┌─ MATERIAL PROVIDED
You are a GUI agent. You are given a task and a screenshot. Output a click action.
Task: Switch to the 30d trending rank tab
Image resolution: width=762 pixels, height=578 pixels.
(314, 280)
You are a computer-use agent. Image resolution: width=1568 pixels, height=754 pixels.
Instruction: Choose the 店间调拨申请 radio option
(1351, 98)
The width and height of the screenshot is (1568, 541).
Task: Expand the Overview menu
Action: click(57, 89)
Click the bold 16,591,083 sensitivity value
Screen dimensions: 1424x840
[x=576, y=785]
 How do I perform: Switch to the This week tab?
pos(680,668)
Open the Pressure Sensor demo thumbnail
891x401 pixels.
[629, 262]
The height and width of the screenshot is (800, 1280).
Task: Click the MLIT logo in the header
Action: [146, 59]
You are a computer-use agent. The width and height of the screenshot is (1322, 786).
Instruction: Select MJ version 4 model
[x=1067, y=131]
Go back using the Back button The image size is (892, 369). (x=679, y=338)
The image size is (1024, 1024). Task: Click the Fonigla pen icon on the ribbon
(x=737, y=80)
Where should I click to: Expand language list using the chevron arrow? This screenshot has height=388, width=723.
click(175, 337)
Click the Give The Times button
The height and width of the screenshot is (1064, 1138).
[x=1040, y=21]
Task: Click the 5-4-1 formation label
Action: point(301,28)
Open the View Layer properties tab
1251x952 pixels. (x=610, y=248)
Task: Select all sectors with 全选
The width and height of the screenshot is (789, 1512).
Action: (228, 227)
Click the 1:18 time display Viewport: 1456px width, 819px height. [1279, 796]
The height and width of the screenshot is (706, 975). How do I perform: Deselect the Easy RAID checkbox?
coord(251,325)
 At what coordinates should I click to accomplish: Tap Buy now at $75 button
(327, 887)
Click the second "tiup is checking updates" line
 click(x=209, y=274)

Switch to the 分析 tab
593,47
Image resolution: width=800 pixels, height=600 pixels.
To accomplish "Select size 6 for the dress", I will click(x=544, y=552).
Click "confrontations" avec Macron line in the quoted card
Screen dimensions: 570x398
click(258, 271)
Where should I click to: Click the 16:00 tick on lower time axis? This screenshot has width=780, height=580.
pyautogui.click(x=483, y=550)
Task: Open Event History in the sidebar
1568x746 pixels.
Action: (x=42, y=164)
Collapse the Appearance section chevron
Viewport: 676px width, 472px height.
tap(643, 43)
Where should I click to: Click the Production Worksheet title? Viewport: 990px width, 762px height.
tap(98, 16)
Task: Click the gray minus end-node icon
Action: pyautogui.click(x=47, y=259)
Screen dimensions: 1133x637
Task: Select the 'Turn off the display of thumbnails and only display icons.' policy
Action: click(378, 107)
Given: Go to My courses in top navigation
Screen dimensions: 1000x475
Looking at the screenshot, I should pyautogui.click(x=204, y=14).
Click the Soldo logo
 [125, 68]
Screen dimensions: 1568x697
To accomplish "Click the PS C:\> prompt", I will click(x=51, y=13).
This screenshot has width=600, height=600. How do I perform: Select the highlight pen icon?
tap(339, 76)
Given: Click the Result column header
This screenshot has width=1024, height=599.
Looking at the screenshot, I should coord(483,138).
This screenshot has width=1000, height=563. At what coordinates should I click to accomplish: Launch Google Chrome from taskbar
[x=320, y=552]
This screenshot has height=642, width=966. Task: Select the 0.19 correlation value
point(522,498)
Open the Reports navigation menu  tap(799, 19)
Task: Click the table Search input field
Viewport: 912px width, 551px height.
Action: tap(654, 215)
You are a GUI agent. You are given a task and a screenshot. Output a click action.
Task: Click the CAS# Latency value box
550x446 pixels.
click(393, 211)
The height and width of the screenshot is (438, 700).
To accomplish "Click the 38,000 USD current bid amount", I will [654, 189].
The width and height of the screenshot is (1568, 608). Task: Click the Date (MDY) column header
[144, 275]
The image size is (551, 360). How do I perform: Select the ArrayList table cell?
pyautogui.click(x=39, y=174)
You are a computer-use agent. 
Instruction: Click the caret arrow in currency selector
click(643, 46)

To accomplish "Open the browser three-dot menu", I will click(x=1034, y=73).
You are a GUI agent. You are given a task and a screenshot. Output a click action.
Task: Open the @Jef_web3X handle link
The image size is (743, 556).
└─
PROBLEM REQUIREMENTS →
Using the records above, copy exactly the lines from the one containing "Task: Click the CAS# Latency value box" through the last, inclusive, and nothing else.

RESPONSE →
Task: Click the CAS# Latency value box
550x446 pixels.
click(393, 211)
The height and width of the screenshot is (438, 700).
To accomplish "Click the 38,000 USD current bid amount", I will [654, 189].
The width and height of the screenshot is (1568, 608). Task: Click the Date (MDY) column header
[144, 275]
The image size is (551, 360). How do I perform: Select the ArrayList table cell?
pyautogui.click(x=39, y=174)
You are a computer-use agent. 
Instruction: Click the caret arrow in currency selector
click(643, 46)

To accomplish "Open the browser three-dot menu", I will click(x=1034, y=73).
You are a GUI agent. You are given a task and a screenshot. Output a click action.
Task: Open the @Jef_web3X handle link
The image size is (743, 556).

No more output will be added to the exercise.